My mom is so supportive, I love she’s here.

She’s had cancer, too. Breast cancer age 36. She’s right here solidly with me, but now that I think about it, she’s not freaking out at all.

Just here. No panicking.

It’s just amazing. I can sit here, in a chair, with my leg completely cut open and not stitched up, and not feel it.

Is this my leg? It seems like it is a leg, but not my leg. Like I am part of the life force of this body, but not this body. Like it’s a piece of meat, this leg, and it’s rather funny really.

I am not this body!

In about 30 minutes they call me back into the operating room and I’m back on that table and the doctor is telling me “clean margins” and she’s saying she’s closing it up. Lots of stitches. Inside first in layers, then 50 stitches on the surface pulling the gaping skin together.

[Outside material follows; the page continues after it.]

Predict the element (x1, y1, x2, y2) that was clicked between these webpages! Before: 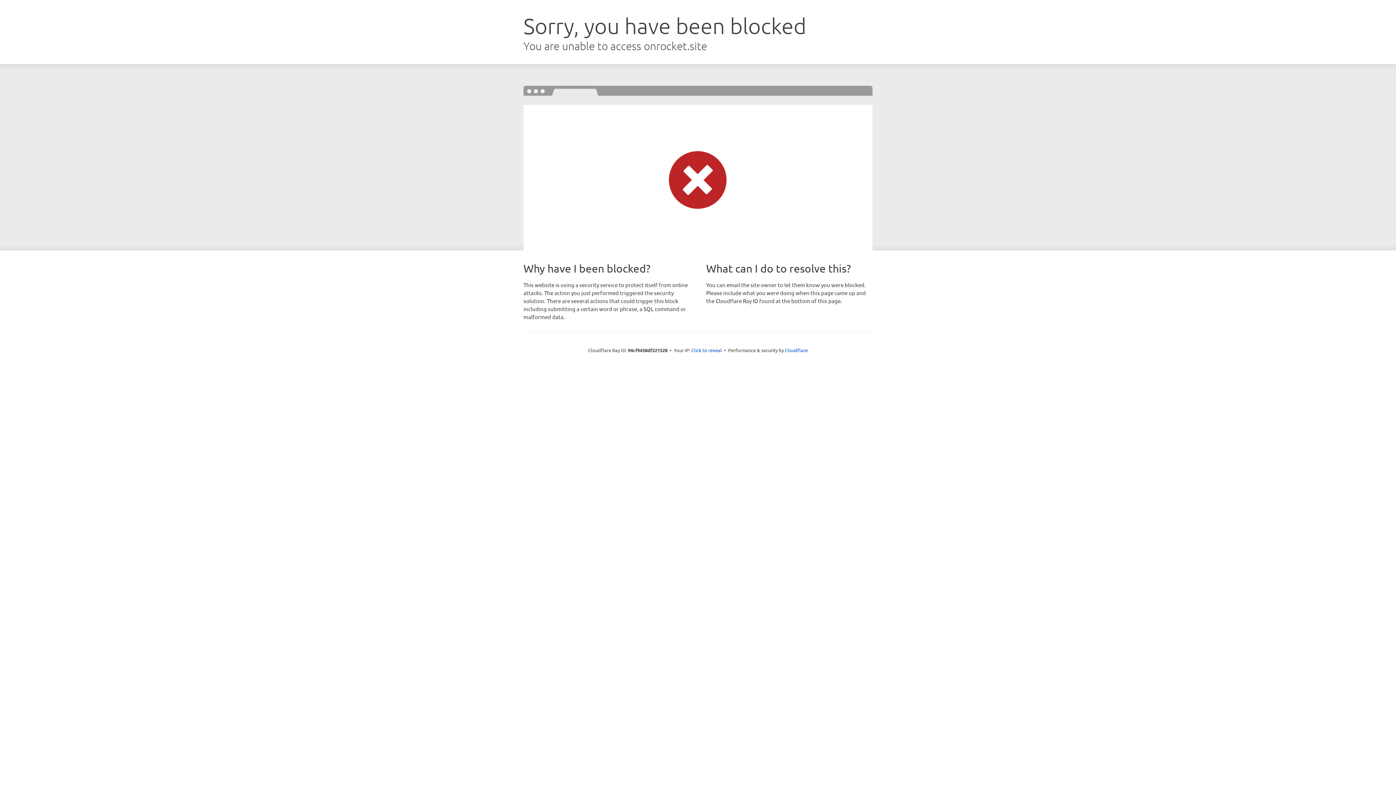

The weird thing….and maybe it means it wasn’t really that big a deal….

….it never really hurts that much. I don’t take any pain medications for it. I can walk again in a few days.

Sometimes I get afraid of cancer.

I think “it would be horrible to have another cancer incident” or “I don’t want it to be terminal” or “I want to live into my 80s” or “I never want to get cancer again as it would surely be worse next time”.

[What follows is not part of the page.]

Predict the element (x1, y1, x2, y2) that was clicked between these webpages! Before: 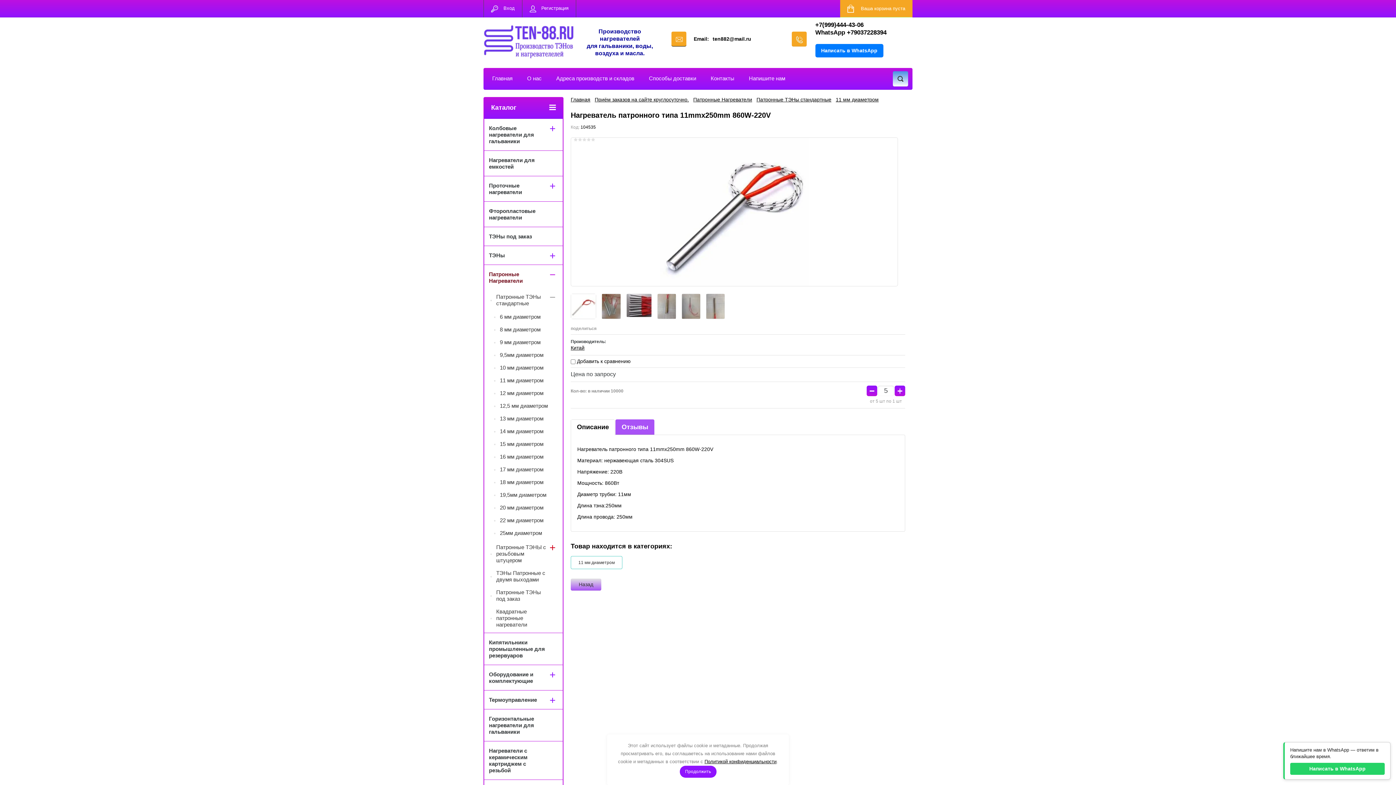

But I’m with my dear friends who get cancer, my sisters who get cancer.

Everybody has their feelings and they get terrified, or sad.

But they also forget about it! They go through all the steps of treatment, make decisions, follow suggestions, learn and do research.

Sometimes they even invite friends to go to appointments with them and get tons of support, and laugh in the waiting rooms.

Yes, sometimes people die, too.

All I know is….it appears my idea that its the worst that could happen (getting cancer, dying) isn’t true.

How would I know?

So far, even with big heart-breaking feelings, life moves on….and I’m not dead yet.

“The essence of life is that it’s challenging. Sometimes it is sweet, sometimes it is bitter. Sometime your body tenses, and sometimes it relaxes or opens. Sometimes you have a headache, and sometimes you feel 100 percent healthy. From an awakened perspective, trying to tie up all the loose ends and finally get it together is death, because it involves rejecting a lot of your basic experience. There is something aggressive about that approach to life, trying to flatten out all the rough spots and imperfections into a nice smooth ride….To live is to be willing to die over and over again. From the awakened point of view, that’s life. Death is wanting to hold on to what you have and to have every experience confirm you and congratulate you and make you feel completely together.” ~ Pema Chodron

Who would you be without the belief that your medical condition, your physical ailment, your painful incident, that accident, disease, injury….was all bad?

Noticing the unexpected, the chaos, the mystery, the weirdness of all this.

Even the benefits.  

Like right now looking back and realizing how it wasn’t all terribleness that actually happened.

Connection, love, appreciation, tears, awe and gratitude happened, too.